Children of poverty-stricken Filipino parents are forced to perform sex acts on camera for Australian paedophiles.

The shocking revelation has emerged after 68-year-old Patrick Ronald Goggins, from Victoria, south-eastern Australia, was sentenced to eight years in jail after he admitted to more than 20 child sex offences.

Goggins paid more than $20,000 (£11,675) to watch live sex shows from his computer. Among the children forced to perform for him were five sisters aged five to 15.

The majority of Goggins' victims were from the impoverished area of Cebu, in the south-east of the Philippines.

Goggins' case follows revelations last year from Philippine senator Loren Legarda, who said that in one case, five sisters aged from as young as two were sexually abused in front of a webcam by their own parents.

Authorities in Cebu are particularly alarmed by the surge in online child pornography, which is aimed predominantly at foreign paedophiles.

Last year US Homeland Security launched a joint investigation with Philippine law enforcement agencies to dismantle a cyber-sex operation based in Cordova, one of Cebu's most impoverished townships.

Speaking after Goggins' sentencing, Australia's justice minister Michael Keenan told the Herald Sun that the demand for live sex shows involving children is increasing in Australia.

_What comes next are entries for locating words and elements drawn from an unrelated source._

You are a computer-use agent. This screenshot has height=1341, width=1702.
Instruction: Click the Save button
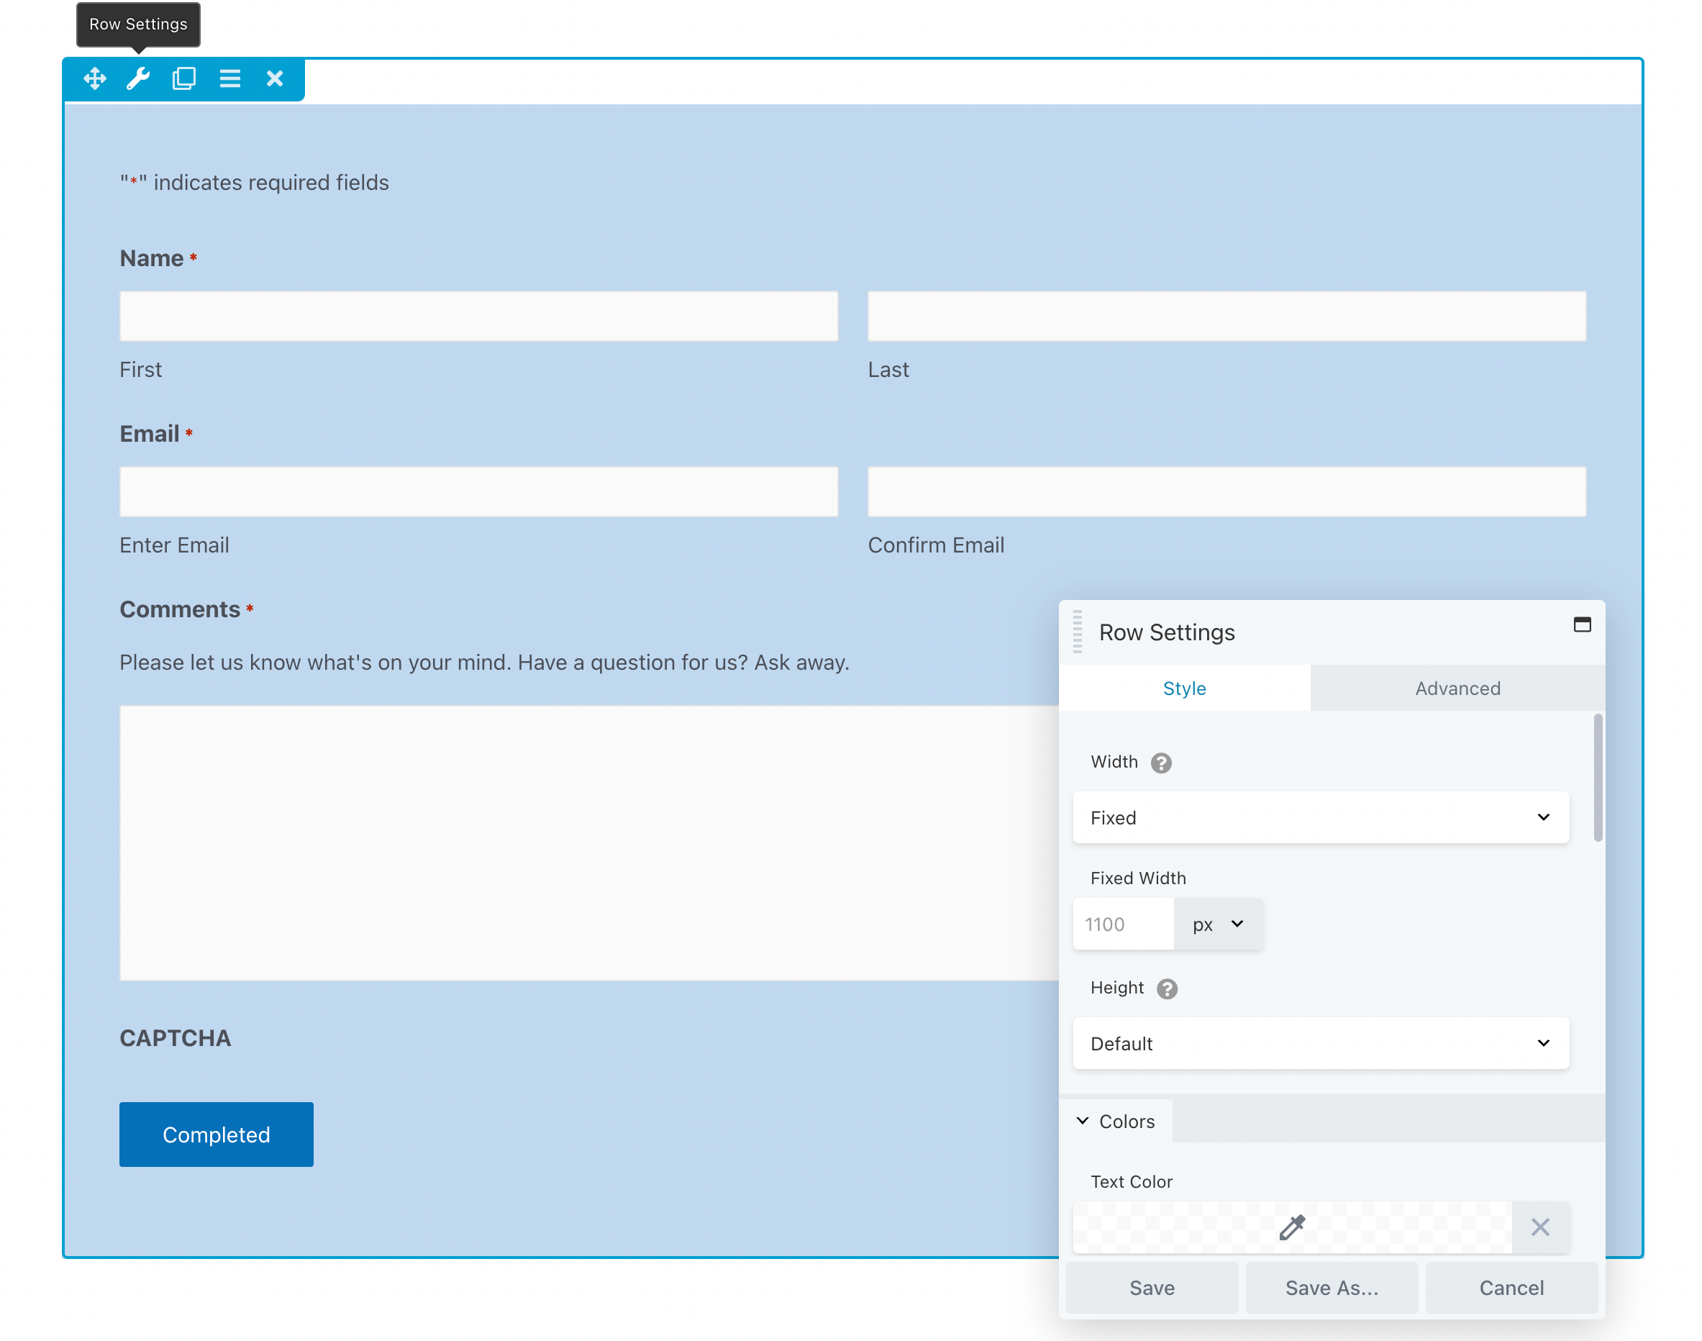[1152, 1288]
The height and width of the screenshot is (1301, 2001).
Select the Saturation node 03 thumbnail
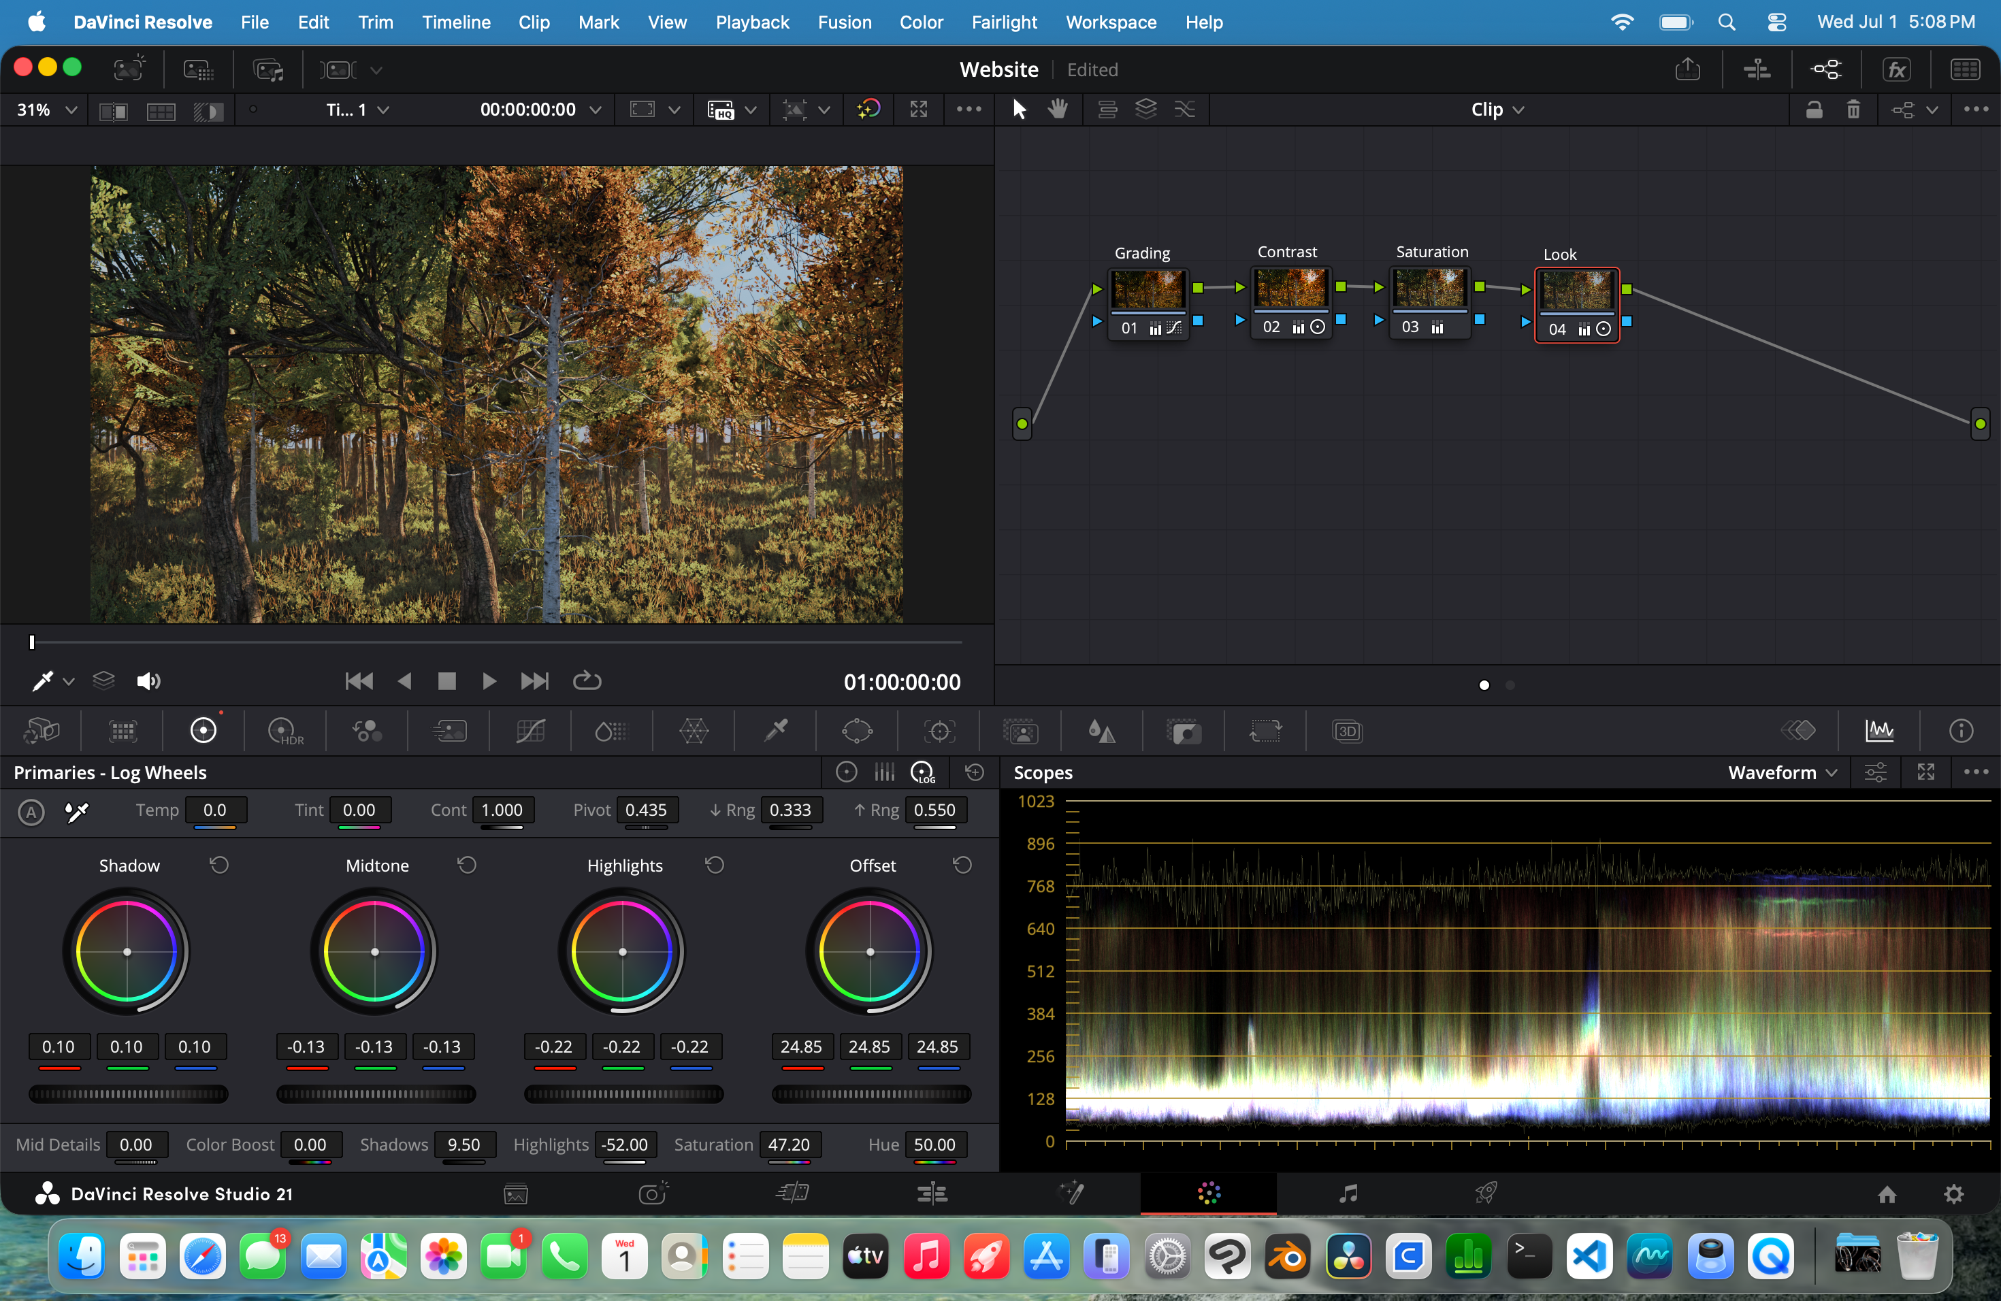1429,288
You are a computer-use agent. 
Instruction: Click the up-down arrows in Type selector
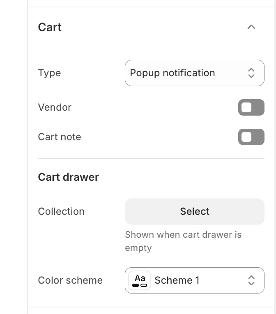coord(251,73)
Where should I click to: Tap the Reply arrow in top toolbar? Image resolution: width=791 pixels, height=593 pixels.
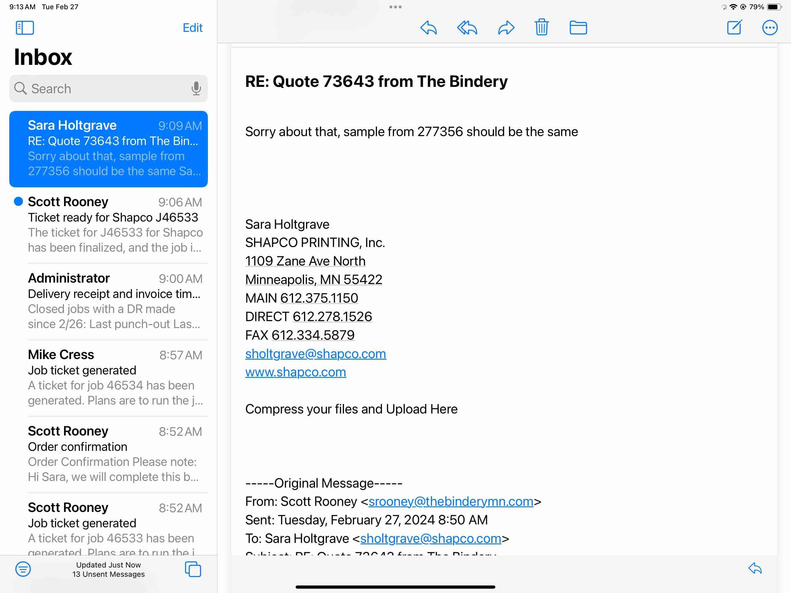(x=428, y=28)
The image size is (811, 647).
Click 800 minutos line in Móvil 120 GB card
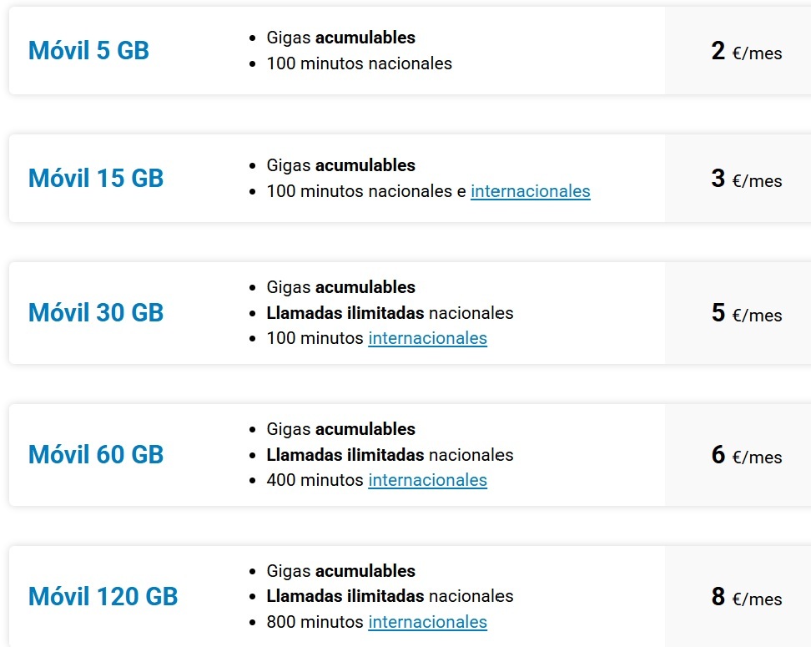(x=375, y=622)
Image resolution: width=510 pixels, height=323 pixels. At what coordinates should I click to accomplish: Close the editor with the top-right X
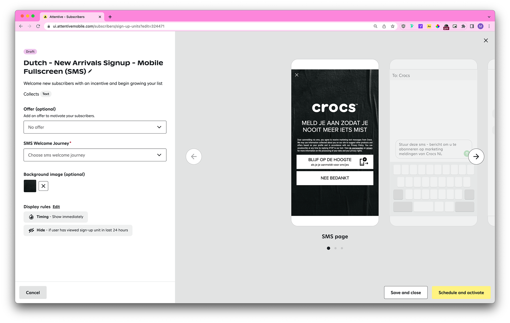(486, 40)
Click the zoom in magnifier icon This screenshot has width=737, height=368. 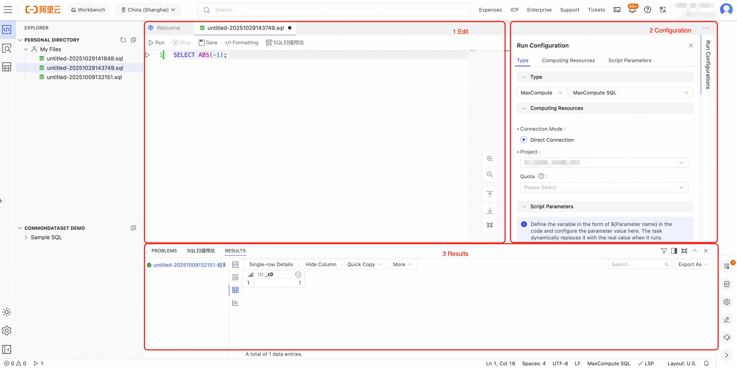pos(490,159)
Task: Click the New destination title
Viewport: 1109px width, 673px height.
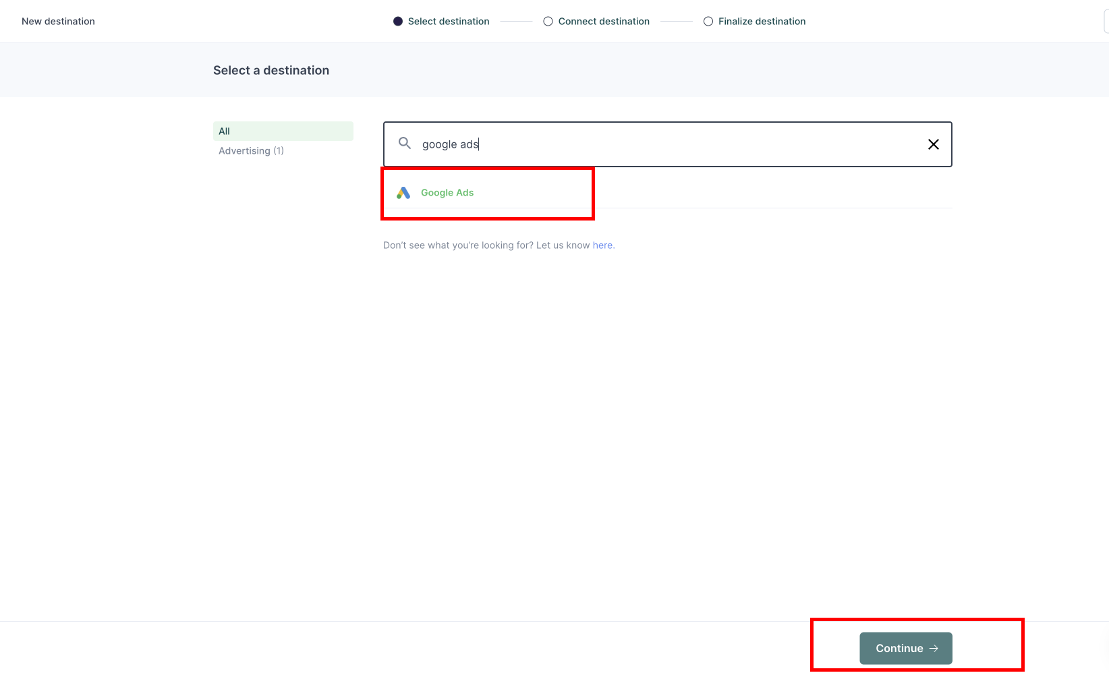Action: point(58,21)
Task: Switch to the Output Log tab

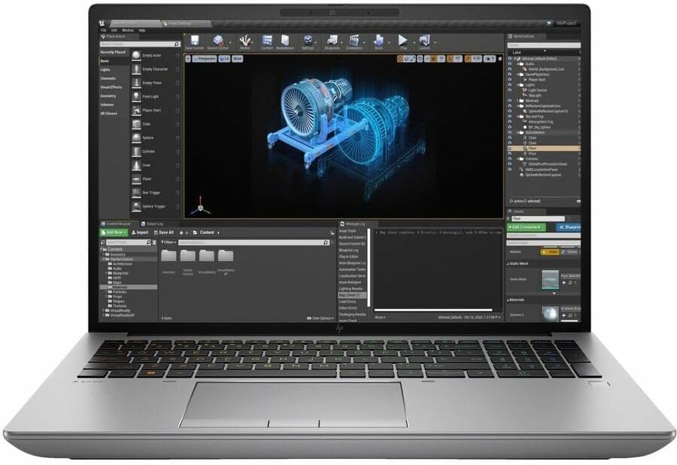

He also said that paedophiles often explain to parents how their children should perform on camera.

"These are horrific crimes of the most exploitative nature, where children in some of the poorest countries are shockingly abused.

"Law enforcement continues to see a disturbing trend in Australia with offenders arranging to have children abused in countries by third parties and then paying for live streaming of those sexual assaults into their own homes," he continued.

"Online predators...can and will be detected by law enforcement. No area of the internet is immune...and no form of abuse or sexual exploitation of a child will be tolerated."

The Children's Legal Bureau, a Cebu-based child support agency, said it has evidence of poor parents bringing their children to the so called "cybersex dens". Here, parents are paid when their children perform live sex acts filmed on webcam.

Children's Legal Bureau lawyer Noemi Truya-Abarientos said thousands of Filipino children were involved in the cybersex trade.

"These [webcams] are operated by parents with their children and their neighbours' children as performers," she said.

"In home-based child pornography, the families simply put up internet facilities, buy computer units or laptops," she said.

"If the foreigner gets bored with one child, he orders for others to be brought in front of the webcam — this is when the neighbours are being involved.

"Then the neighbours learn the trade and get their own computer units and internet and so on."